TASK DETAILS
Put the lines of the records below into a numbered list, starting with the first line and going on through the line with "(235, 328).". Skip blank lines and leave the pictures out.

[[ DATA SHOWN, beginning ]]

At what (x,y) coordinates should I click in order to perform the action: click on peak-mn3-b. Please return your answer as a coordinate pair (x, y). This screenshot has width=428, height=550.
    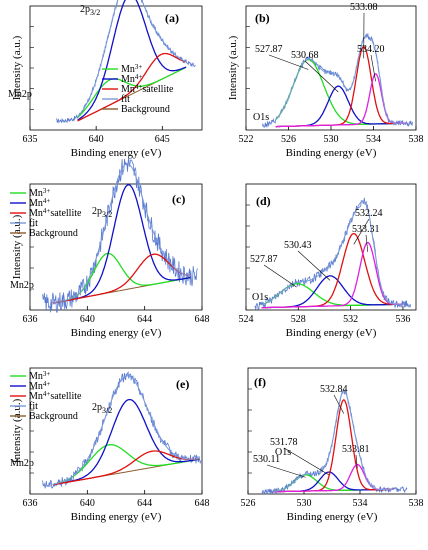
    Looking at the image, I should click on (342, 92).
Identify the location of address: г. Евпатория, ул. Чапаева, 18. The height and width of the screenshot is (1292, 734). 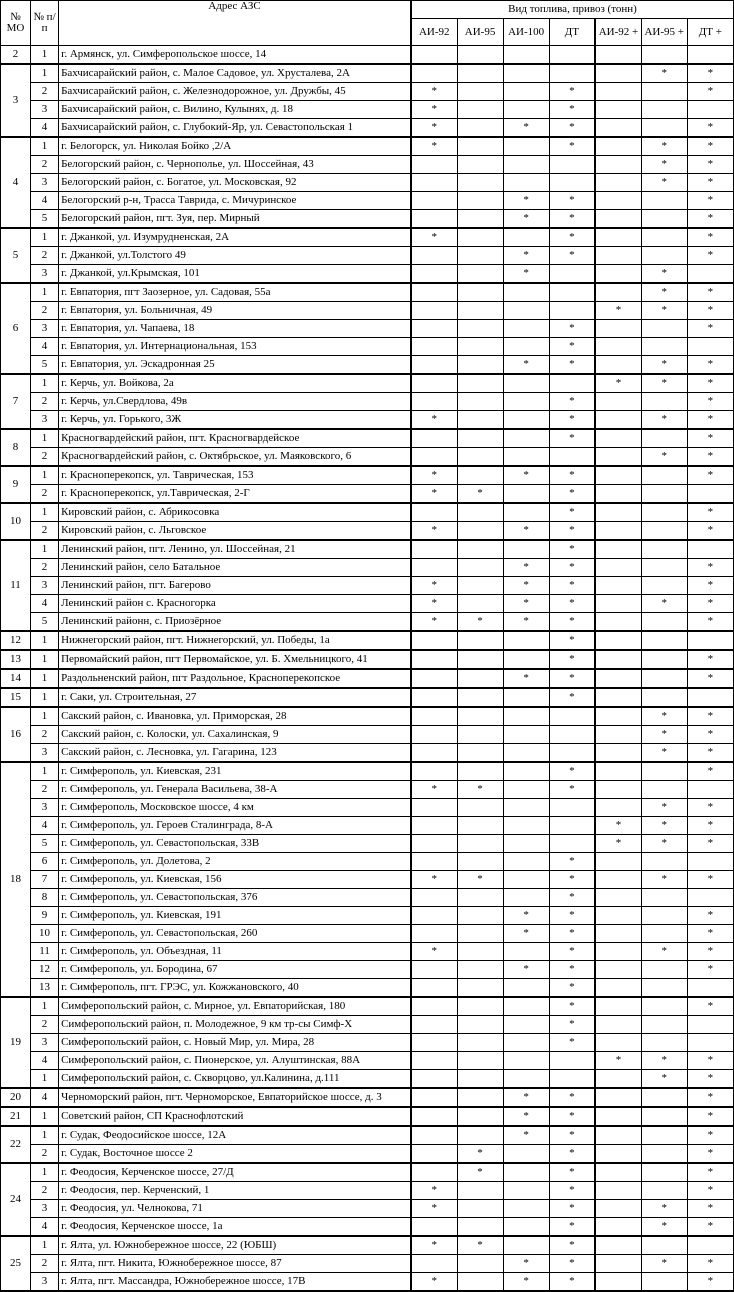
(235, 328).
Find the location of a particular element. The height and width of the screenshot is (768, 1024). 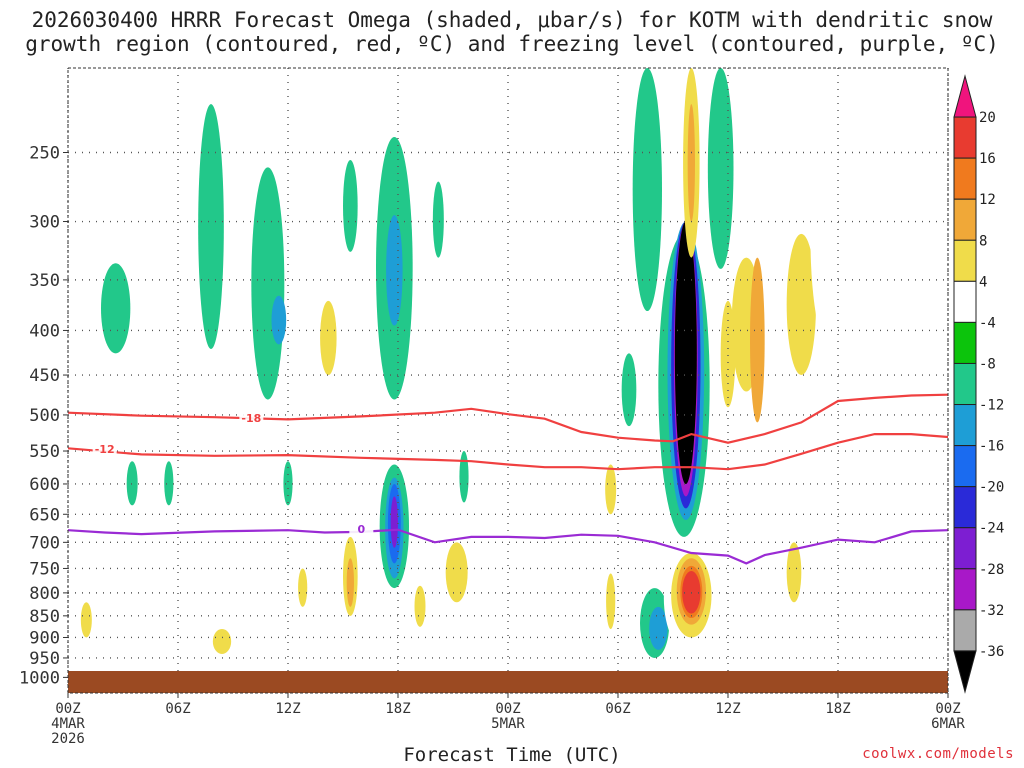

x-tick-label: 5MAR is located at coordinates (508, 724).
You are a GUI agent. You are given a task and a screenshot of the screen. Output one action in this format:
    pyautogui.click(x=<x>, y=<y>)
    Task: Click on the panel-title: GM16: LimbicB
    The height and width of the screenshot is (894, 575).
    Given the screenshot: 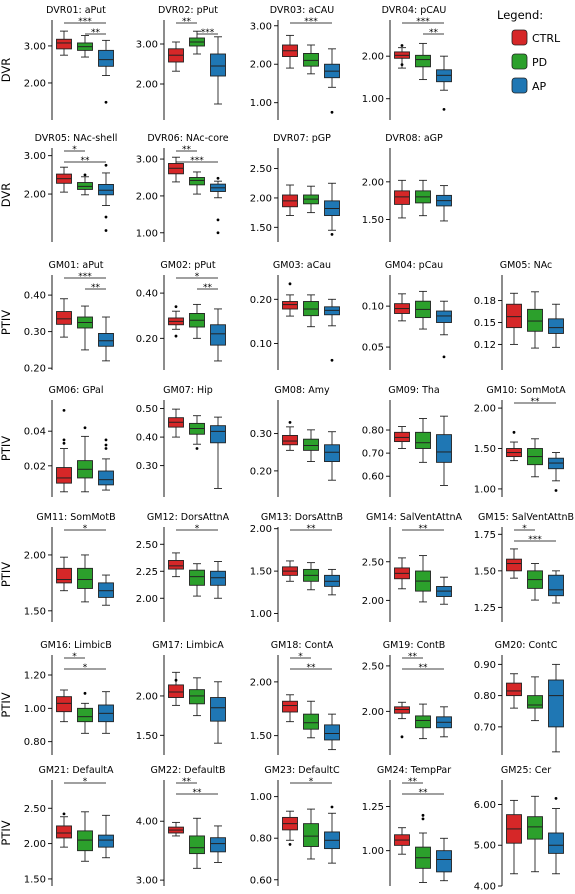 What is the action you would take?
    pyautogui.click(x=76, y=646)
    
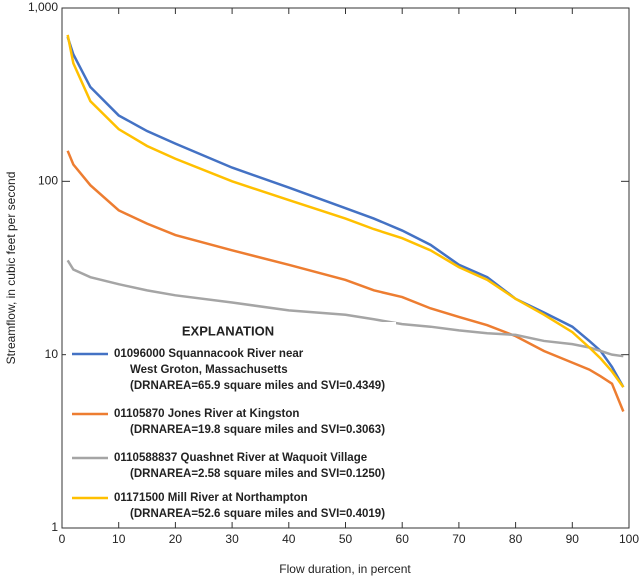 This screenshot has width=642, height=582. Describe the element at coordinates (629, 539) in the screenshot. I see `x-tick-label: 100` at that location.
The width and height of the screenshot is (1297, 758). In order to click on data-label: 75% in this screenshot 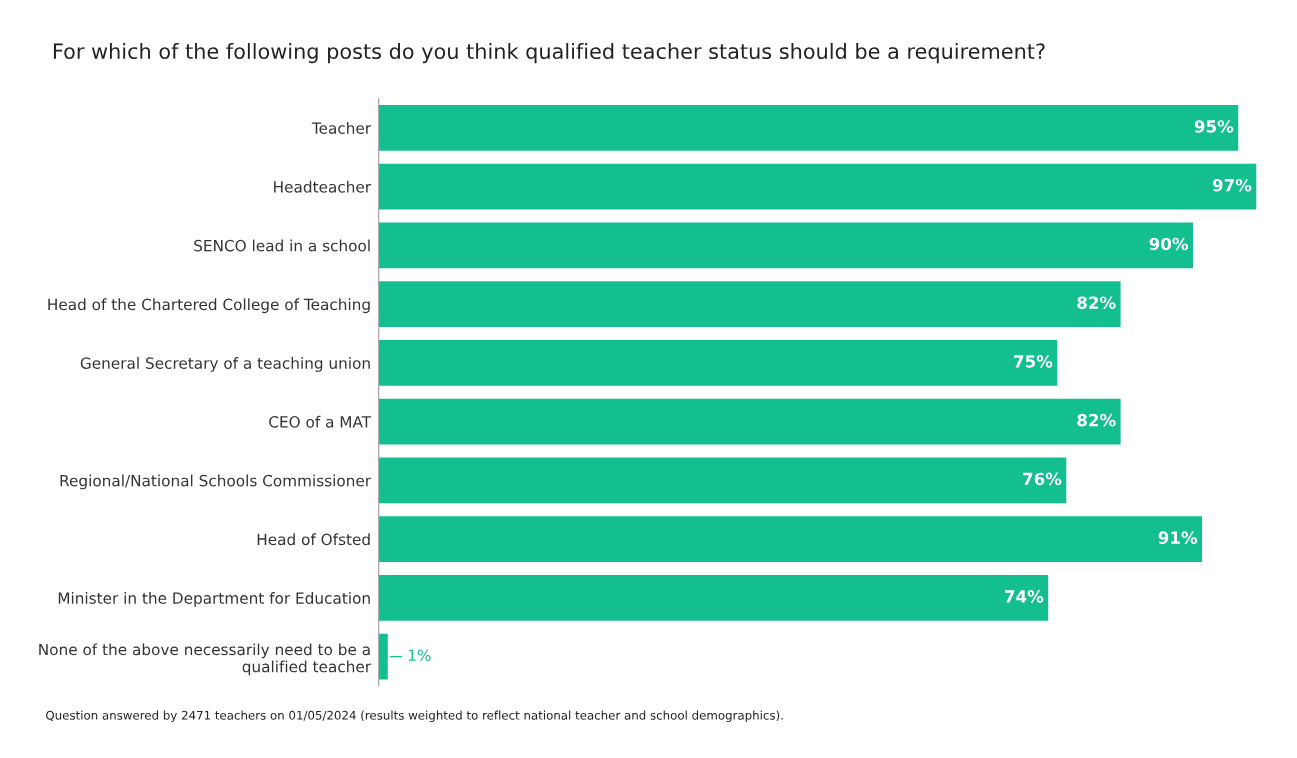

[[ DATA SHOWN, end ]]

SOLVED EXERCISE
1. At what (x,y) coordinates should I click in order to perform the action: click on peak-mn3-b. Please return your answer as a coordinate pair (x, y). This screenshot has width=428, height=550.
2.     Looking at the image, I should click on (342, 92).
3. Identify the location of address: г. Евпатория, ул. Чапаева, 18. The height and width of the screenshot is (1292, 734). 
4. (235, 328).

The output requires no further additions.